(MATERIAL PROVIDED)

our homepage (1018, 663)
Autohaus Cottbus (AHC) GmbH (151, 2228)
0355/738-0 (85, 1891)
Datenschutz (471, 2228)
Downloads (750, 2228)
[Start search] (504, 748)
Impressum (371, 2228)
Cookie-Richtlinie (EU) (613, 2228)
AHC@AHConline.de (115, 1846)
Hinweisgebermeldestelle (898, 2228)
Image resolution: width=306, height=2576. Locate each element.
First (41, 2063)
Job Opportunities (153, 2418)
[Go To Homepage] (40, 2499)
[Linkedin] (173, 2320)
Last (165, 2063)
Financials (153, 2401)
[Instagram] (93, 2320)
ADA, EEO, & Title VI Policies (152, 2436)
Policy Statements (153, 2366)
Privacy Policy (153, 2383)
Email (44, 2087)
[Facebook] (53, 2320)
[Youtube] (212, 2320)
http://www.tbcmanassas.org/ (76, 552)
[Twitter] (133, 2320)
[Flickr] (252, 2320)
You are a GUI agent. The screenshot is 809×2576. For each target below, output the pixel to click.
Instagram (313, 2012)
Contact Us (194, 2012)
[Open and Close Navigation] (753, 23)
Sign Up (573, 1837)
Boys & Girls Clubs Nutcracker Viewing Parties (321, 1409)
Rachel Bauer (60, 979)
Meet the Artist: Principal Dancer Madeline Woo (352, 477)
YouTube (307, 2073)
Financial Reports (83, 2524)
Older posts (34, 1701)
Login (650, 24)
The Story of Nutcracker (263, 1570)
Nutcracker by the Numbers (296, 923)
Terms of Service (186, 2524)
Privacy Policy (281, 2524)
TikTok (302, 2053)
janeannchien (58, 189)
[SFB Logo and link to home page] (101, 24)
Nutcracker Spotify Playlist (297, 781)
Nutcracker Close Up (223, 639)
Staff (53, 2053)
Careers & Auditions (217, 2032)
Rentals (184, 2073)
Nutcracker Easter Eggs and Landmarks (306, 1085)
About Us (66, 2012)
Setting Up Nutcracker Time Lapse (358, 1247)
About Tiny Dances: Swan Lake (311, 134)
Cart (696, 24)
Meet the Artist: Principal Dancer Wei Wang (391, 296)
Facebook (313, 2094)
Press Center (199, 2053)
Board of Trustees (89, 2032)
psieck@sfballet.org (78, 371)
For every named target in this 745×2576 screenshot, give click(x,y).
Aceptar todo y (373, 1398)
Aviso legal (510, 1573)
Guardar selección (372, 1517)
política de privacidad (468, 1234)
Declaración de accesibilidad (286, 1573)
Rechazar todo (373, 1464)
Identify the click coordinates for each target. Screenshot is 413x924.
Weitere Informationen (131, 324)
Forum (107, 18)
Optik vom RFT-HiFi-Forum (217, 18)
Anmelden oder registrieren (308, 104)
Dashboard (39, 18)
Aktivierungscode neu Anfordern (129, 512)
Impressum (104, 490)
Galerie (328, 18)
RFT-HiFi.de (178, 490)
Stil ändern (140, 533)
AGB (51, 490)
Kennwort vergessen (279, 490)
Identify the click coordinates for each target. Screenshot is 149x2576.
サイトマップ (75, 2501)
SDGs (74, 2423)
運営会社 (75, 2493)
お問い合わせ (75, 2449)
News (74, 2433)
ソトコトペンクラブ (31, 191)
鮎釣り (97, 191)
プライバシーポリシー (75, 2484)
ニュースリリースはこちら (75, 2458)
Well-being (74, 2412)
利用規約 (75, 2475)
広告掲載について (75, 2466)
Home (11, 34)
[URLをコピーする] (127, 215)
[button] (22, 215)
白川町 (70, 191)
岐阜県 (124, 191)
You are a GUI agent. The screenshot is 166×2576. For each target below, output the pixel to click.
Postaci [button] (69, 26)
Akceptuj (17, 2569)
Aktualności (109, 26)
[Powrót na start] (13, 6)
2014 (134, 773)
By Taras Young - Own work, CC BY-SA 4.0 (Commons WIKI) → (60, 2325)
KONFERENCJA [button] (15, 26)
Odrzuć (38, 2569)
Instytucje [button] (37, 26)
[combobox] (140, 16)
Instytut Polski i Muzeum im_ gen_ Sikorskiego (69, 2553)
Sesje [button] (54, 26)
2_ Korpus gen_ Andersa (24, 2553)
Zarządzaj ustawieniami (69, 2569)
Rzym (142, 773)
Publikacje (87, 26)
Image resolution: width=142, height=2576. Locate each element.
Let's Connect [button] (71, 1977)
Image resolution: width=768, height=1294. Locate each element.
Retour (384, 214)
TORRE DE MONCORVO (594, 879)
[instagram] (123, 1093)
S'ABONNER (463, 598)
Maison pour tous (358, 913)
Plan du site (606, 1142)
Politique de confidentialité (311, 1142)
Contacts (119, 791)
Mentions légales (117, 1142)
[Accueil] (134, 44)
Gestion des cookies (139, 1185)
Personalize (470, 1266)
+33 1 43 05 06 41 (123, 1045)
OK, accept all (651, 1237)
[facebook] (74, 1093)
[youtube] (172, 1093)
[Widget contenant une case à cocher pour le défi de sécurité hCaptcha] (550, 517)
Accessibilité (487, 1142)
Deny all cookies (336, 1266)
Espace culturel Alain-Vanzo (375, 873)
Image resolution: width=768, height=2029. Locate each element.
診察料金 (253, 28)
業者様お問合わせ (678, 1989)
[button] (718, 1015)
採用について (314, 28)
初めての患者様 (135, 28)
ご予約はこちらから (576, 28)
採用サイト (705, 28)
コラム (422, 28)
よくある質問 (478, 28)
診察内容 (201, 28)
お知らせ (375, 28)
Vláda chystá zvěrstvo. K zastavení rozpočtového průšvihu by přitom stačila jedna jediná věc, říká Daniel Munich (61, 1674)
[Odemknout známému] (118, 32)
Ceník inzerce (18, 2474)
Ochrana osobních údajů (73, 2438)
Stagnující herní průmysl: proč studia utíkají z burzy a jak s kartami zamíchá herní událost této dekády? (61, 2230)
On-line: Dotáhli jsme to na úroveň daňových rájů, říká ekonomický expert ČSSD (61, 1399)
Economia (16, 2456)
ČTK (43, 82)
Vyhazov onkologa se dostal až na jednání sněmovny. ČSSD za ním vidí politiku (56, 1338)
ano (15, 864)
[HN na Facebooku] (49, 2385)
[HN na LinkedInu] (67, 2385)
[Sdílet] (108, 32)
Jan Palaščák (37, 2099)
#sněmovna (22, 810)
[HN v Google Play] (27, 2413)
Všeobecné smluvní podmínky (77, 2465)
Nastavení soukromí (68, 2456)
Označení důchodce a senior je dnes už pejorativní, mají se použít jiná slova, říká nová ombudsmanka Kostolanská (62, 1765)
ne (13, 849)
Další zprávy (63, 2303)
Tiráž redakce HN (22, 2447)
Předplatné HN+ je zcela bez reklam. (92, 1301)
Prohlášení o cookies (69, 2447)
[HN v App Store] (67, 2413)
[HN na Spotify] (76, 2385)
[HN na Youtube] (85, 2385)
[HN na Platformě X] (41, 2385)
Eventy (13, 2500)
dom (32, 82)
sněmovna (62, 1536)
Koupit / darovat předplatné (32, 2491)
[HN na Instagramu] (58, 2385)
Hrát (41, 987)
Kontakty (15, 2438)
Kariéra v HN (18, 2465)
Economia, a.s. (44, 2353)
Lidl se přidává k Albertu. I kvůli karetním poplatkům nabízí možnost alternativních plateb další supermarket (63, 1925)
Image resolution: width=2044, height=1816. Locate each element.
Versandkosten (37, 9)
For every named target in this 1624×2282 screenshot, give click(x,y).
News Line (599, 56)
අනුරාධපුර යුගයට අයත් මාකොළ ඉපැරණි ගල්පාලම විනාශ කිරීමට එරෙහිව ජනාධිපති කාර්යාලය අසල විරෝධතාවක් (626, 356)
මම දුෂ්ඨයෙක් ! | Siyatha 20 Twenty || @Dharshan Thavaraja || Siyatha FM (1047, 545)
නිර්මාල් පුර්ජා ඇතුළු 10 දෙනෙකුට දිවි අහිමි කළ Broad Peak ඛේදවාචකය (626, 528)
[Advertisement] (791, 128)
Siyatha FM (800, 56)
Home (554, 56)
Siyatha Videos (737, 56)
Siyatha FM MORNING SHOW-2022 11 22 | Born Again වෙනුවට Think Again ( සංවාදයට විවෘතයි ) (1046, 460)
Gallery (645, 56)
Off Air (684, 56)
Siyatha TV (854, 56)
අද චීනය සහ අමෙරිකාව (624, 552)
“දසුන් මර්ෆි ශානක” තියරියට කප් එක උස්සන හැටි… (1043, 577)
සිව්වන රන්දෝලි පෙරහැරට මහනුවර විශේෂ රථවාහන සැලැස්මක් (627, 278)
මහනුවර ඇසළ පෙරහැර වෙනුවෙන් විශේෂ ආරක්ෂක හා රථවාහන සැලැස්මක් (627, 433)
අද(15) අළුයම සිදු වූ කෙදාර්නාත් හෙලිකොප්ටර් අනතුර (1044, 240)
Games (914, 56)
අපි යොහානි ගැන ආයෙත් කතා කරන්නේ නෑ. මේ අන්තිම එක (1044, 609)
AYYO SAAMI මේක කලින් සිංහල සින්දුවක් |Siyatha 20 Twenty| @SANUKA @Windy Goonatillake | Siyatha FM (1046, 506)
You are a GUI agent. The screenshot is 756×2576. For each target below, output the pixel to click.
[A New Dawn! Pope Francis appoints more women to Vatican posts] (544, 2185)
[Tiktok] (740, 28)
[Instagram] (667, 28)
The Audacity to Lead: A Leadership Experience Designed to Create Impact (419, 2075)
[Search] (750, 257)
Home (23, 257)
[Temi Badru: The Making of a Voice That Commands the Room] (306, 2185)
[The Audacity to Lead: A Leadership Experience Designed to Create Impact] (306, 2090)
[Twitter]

(End MATERIAL PROVIDED)

Which lines above run from the one containing "Image resolution: width=2044, height=1816." to the one containing "Games (914, 56)"? Give them again exactly, both ends included.

Image resolution: width=2044, height=1816. Locate each element.
Versandkosten (37, 9)
For every named target in this 1624×2282 screenshot, give click(x,y).
News Line (599, 56)
අනුරාධපුර යුගයට අයත් මාකොළ ඉපැරණි ගල්පාලම විනාශ කිරීමට එරෙහිව ජනාධිපති කාර්යාලය අසල විරෝධතාවක් (626, 356)
මම දුෂ්ඨයෙක් ! | Siyatha 20 Twenty || @Dharshan Thavaraja || Siyatha FM (1047, 545)
නිර්මාල් පුර්ජා ඇතුළු 10 දෙනෙකුට දිවි අහිමි කළ Broad Peak ඛේදවාචකය (626, 528)
[Advertisement] (791, 128)
Siyatha FM (800, 56)
Home (554, 56)
Siyatha Videos (737, 56)
Siyatha FM MORNING SHOW-2022 11 22 | Born Again වෙනුවට Think Again ( සංවාදයට විවෘතයි ) (1046, 460)
Gallery (645, 56)
Off Air (684, 56)
Siyatha TV (854, 56)
අද චීනය සහ අමෙරිකාව (624, 552)
“දසුන් මර්ෆි ශානක” තියරියට කප් එක උස්සන හැටි… (1043, 577)
සිව්වන රන්දෝලි පෙරහැරට මහනුවර විශේෂ රථවාහන සැලැස්මක් (627, 278)
මහනුවර ඇසළ පෙරහැර වෙනුවෙන් විශේෂ ආරක්ෂක හා රථවාහන සැලැස්මක් (627, 433)
අද(15) අළුයම සිදු වූ කෙදාර්නාත් හෙලිකොප්ටර් අනතුර (1044, 240)
Games (914, 56)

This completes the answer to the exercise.